Mr. Park preferred the crucial cut, as did also Mülder. Moreau operated by two lateral incisions in front of the ham, which are united by a horizontal cut below the patella. The H incision for many cases is the most desirable. The incisions should be about four inches in length on each side, beginning at the condyles, and extending downward; they should be crossed by a second cut, which will open the joint; the flaps are then turned aside, and the condyles rapidly freed with careful strokes of the knife, the leg is then forcibly flexed, and the crucial ligaments divided; retractors of metal, should then be slid behind the head of the tibia, which must be removed first. The condyles of the femur are treated in like manner. Butcher's saw can be used with advantage in the operation, as it cuts from behind, forward, and by the screw the blade can be made to assume any angle that may be necessary.

The after treatment is very essential, and requires great care in its management. I have no hesitation in recommending the swinging splint of Dr. Hodgen; the modification of that, by Dr. E. A. Clark or Smith's anterior splint. Sometimes, however, a fracture box filled with bran, to absorb the discharge, is very useful in many particulars. To illustrate the operation, the accidents which may be expected, the beneficial effects of treatment and good recovery with a straight limb, shortened but one-eighth of an inch, I give here a case of my own.

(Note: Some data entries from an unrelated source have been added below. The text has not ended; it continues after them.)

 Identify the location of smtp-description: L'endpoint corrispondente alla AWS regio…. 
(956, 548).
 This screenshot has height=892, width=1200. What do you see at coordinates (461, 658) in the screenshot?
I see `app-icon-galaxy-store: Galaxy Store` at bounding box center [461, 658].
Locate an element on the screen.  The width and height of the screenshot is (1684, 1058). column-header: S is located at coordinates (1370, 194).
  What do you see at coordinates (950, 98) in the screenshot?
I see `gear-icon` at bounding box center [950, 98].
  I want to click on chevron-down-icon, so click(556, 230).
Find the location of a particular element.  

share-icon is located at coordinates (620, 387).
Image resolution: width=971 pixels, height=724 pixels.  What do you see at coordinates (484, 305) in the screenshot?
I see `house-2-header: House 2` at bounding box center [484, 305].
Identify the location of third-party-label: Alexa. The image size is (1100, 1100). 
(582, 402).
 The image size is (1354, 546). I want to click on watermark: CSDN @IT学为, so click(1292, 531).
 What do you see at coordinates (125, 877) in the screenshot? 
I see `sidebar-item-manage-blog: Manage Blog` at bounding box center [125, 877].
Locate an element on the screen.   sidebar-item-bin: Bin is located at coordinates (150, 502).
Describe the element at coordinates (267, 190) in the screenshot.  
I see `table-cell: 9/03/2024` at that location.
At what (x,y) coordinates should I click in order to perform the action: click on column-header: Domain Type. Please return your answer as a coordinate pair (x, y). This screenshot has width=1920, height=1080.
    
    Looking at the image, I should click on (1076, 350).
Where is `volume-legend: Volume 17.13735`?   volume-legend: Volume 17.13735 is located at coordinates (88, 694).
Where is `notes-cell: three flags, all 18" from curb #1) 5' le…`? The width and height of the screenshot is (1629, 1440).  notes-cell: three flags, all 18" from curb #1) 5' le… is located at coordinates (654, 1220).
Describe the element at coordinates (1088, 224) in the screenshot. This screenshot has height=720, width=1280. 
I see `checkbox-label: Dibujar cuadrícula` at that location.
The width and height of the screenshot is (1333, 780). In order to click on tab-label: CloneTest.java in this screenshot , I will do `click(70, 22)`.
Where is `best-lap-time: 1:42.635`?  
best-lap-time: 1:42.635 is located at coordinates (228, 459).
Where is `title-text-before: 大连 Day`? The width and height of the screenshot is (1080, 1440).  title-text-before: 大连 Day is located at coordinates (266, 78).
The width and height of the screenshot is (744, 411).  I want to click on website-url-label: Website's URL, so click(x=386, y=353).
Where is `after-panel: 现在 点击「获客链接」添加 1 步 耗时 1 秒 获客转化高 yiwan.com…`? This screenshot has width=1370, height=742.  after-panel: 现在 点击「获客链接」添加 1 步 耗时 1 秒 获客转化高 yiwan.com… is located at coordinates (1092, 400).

F. B., aged thirty, came from Minnesota, with a deformity of the leg, which was daily growing worse, was giving him considerable pain, and rendering him incompetent for any business. He had suffered when about fourteen years of age, with a softening and disintegration of the cartilages of the knee, which had finally left him, but in the condition as shown by the plate. (Fig. 1.) I first endeavored to relieve the deformity by the application of an iron splint, with screws, having previously divided the ham-string tendons. This produced no effect whatever, and he begged that an operation might be performed. The accompanying plate, taken from a photograph, illustrates the amount of deformity and the peculiarity of the anklejoint, the patient being able to set the foot flat upon the ground. (Fig. 2.)